Suçluya kıyak geçen adalet

Geçtiğimiz yıl 5 Şubat'ta Burdur'da berber Nadir Bedir (26), bir arkadaşıyla birlikte bir mekana gitti. İşletme sahibi, ikiliye servis açmadı. Servis açılmamasına tepki gösteren Bedir, iddiaya göre; küfür etti ve mekan sahibi ile beş çalışanı Bedir'i dışarıda döverek öldürdü. Mart ayında sona eren yargılamada altı sanık hakkında önce ömür boyu hapis cezası verildi. Mahkeme heyeti sanıklardan H.S.'yi takdir indirimi hakkını kullanarak 25 yıl, Ş.S., R.S., B.A., E.O. ve A.A.'yı ise önce haksız tahrik indirimi uygulayarak 18 yıl, mahkemedeki iyi hallerini göz önünde bulundurarak 15'er yıl hapse mahkum etti.

TAHRİK İNDİRİMİ

Sanıklar karara itiraz etti. Antalya Bölge Adliye Mahkemesi 1'inci Ceza Dairesi, Burdur Ağır Ceza Mahkemesi'nin kararını bozdu. Cezayı 12 yıla indiren ceza dairesi, sanıkların olayı maktulden gelen haksız fiilin meydana getirdiği hiddet veya şiddetli elemin etkisiyle işlediği gerekçesiyle cezayı sekiz yıla düşürdü. Sanıkların yargılamadaki olumlu davranışları, cezanın failinin geleceği üzerindeki olası etkileri de dikkate alınarak sanıklar altı yıl sekizer ay hapisle cezalandırıldı. Mahkeme, cezaevinde yattıkları süreyi göz önüne alarak altı sanığın tahliyesine karar verdi. Olay gününden bu yana tutuklu olan sanıklar tahliye edildi.

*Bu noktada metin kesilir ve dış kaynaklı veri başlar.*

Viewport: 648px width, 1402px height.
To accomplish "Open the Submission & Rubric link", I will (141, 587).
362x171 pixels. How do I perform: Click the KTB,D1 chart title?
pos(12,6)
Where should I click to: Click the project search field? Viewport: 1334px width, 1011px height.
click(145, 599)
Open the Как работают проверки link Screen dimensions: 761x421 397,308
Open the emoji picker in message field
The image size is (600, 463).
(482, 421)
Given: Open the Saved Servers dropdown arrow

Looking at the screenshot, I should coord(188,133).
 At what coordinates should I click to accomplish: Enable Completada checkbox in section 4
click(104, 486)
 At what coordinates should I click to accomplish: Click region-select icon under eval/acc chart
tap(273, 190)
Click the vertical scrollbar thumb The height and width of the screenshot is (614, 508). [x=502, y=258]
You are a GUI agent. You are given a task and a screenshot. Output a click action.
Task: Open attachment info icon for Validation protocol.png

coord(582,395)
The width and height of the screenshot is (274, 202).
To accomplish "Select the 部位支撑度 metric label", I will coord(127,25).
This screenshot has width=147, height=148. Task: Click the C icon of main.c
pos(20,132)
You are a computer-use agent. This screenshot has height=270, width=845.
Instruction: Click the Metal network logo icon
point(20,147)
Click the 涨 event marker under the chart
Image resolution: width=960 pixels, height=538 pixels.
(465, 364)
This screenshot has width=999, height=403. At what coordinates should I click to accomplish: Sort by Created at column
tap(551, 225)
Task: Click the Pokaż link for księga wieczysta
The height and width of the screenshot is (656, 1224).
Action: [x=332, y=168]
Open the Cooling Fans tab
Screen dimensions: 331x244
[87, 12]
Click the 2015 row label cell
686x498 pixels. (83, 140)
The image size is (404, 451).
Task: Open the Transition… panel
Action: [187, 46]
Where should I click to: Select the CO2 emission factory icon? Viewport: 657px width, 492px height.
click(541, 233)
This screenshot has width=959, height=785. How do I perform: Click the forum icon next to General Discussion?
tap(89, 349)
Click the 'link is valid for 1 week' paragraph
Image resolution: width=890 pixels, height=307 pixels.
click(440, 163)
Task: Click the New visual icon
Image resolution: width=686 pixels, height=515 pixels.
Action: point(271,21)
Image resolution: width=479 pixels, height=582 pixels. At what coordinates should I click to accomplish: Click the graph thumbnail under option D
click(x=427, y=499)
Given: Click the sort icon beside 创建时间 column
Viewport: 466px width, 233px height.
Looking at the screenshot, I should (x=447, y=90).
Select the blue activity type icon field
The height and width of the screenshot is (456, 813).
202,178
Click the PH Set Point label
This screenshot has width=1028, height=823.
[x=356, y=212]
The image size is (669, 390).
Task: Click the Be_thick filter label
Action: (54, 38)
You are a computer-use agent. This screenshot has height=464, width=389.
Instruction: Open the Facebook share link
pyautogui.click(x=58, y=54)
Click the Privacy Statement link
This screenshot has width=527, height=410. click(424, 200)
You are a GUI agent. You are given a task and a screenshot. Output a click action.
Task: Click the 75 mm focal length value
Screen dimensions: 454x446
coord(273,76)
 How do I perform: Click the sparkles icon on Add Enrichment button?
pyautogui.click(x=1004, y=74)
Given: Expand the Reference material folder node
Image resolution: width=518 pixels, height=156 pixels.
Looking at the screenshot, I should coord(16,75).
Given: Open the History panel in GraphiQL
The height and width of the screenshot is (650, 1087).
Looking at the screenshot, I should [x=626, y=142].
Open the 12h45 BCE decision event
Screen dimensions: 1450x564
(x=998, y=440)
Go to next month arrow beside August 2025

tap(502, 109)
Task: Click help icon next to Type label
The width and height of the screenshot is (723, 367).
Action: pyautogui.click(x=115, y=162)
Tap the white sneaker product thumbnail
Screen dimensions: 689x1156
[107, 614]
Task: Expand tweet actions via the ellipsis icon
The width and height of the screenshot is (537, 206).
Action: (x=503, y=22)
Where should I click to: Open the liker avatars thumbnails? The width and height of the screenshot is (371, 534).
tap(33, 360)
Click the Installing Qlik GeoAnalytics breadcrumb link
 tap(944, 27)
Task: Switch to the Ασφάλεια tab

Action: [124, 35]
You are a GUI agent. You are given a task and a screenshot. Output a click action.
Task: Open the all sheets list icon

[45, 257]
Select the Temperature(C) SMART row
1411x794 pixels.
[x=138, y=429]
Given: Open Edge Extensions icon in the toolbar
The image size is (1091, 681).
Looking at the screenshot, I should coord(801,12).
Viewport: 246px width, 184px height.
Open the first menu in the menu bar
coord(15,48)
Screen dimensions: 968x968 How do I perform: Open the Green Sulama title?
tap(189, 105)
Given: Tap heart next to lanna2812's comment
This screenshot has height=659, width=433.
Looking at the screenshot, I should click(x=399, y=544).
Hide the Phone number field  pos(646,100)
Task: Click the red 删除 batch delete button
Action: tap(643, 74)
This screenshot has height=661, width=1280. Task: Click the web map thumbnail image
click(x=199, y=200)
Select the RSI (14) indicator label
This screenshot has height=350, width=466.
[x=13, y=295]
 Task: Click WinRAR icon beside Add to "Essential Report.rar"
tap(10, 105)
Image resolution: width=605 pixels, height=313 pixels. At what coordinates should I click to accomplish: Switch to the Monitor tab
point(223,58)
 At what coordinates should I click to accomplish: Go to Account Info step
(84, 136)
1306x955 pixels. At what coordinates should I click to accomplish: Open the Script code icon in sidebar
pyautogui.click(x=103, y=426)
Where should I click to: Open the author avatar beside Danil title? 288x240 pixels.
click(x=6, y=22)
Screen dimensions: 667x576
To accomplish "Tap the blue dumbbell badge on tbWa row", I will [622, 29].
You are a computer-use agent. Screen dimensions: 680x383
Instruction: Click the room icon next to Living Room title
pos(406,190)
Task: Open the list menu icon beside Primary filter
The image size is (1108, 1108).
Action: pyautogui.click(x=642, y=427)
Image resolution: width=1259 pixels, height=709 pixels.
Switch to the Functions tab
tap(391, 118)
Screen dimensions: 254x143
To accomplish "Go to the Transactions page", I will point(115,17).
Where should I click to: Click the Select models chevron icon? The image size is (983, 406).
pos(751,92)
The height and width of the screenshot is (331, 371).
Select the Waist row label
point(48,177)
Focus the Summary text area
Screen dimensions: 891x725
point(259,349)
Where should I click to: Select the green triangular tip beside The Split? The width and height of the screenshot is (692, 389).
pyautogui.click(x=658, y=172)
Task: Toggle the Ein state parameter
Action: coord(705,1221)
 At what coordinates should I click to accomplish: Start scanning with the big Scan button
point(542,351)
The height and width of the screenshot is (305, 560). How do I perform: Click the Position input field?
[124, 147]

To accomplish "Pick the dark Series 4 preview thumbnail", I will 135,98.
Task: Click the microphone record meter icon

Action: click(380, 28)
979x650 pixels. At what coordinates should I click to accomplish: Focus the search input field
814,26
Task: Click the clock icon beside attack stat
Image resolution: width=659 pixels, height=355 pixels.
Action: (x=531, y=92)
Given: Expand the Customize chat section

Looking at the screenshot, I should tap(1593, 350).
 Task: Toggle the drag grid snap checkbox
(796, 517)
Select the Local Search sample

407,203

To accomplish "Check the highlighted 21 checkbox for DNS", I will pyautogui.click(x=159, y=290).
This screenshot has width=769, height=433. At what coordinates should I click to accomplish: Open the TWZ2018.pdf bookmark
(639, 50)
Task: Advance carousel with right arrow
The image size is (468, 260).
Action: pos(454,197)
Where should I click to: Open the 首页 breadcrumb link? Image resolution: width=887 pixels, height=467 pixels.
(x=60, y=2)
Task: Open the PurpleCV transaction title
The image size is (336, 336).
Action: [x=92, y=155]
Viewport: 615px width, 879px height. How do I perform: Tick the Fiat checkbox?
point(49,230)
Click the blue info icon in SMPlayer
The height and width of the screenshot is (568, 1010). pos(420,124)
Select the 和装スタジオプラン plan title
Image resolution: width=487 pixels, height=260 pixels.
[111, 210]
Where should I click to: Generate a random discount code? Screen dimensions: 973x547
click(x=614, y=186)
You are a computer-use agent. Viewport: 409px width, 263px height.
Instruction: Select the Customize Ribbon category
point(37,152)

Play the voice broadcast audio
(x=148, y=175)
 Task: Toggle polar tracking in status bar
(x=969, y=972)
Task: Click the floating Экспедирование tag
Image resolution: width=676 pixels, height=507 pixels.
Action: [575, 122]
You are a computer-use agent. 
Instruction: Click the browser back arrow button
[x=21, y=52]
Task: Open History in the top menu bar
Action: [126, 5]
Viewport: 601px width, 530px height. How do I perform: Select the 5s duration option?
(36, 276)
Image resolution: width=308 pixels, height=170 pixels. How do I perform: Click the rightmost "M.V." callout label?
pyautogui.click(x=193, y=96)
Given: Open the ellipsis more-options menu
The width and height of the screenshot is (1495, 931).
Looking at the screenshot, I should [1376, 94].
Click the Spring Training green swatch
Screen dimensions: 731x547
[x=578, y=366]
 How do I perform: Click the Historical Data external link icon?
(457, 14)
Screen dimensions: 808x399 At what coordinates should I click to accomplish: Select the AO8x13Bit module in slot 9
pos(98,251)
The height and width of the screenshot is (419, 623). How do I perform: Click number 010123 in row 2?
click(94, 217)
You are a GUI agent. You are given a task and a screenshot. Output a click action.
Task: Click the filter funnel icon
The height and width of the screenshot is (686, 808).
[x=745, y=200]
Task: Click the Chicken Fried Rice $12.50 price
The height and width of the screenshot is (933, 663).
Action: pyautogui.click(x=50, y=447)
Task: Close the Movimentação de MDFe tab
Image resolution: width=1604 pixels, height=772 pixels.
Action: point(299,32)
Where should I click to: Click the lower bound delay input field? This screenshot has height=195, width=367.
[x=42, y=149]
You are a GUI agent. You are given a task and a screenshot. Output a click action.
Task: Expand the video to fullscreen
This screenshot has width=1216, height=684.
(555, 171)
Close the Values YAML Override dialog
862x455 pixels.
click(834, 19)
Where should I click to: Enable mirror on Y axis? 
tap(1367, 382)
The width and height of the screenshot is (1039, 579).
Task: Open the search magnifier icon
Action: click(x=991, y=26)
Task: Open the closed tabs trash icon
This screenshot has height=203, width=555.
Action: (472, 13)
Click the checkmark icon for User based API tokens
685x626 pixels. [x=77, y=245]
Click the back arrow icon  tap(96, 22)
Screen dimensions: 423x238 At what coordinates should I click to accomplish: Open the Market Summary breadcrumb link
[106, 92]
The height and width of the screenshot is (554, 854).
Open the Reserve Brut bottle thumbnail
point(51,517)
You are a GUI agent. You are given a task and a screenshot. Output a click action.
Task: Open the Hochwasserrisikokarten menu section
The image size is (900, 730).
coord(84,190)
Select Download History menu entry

Altı kişi bir olup bir genci döverek öldür ve bir yıl hapis yatıp çık! Davayla ilgili Ekşisözlük'te paylaşılan bu karikatür her şeyi özetliyor aslında. Genelde her davada nedense haksız tahrik indirimi uygulanıyor, duruşmada ses çıkarmadan oturmaya iyi hal indirimi veriliyor.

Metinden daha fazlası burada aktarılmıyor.